Marx describes, for example, the situation with professional and commercial workers. Their labour is skilled and complex, so that the value of its product is greater than that of simple labour. But, Marx goes on, the extension of public education, so that members of the working class could take on such jobs, reduced the value of this type of labour-power, even below that of unskilled workers.
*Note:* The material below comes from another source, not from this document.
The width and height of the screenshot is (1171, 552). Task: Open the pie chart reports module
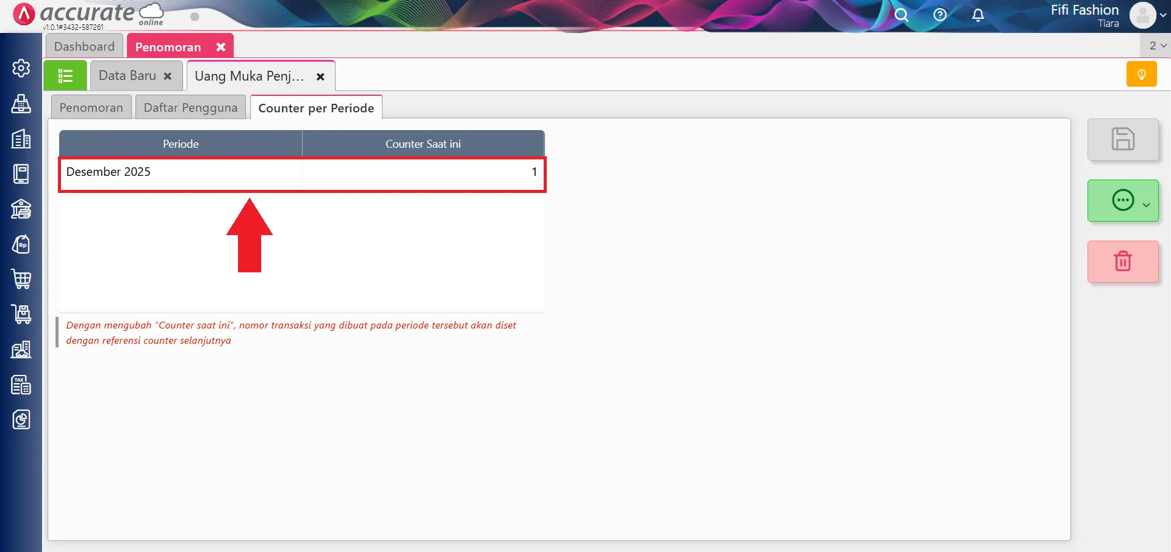(x=21, y=419)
“His wage, therefore, is not necessarily proportionate to the mass of profit which he helps the capitalist to realise. What he costs the capitalist and what he brings in for him, are two different things... The commercial worker, in the strict sense of the term, belongs to the better-paid class of wage-workers — to those whose labour is classed as skilled and stands above average labour. Yet the wage tends to fall, even in relation to average labour, with the advance of the capitalist mode of production. This is due partly to the division of labour in the office, implying a one-sided development of the labour capacity, the cost of which does not fall entirely on the capitalist, since the labourer's skill develops by itself through the exercise of his function, and all the more rapidly as division of labour makes it more one-sided. Secondly, because the necessary training, knowledge of commercial practices, languages, etc., is more and more rapidly, easily, universally and cheaply reproduced with the progress of science and public education the more the capitalist mode of production directs teaching methods, etc., towards practical purposes. The universality of public education enables capitalists to recruit such labourers from classes that formerly had no access to such trades and were accustomed to a lower standard of living. Moreover, this increases supply, and hence competition. With few exceptions, the labour-power of these people is therefore devaluated with the progress of capitalist production. Their wage falls, while their labour capacity increases.”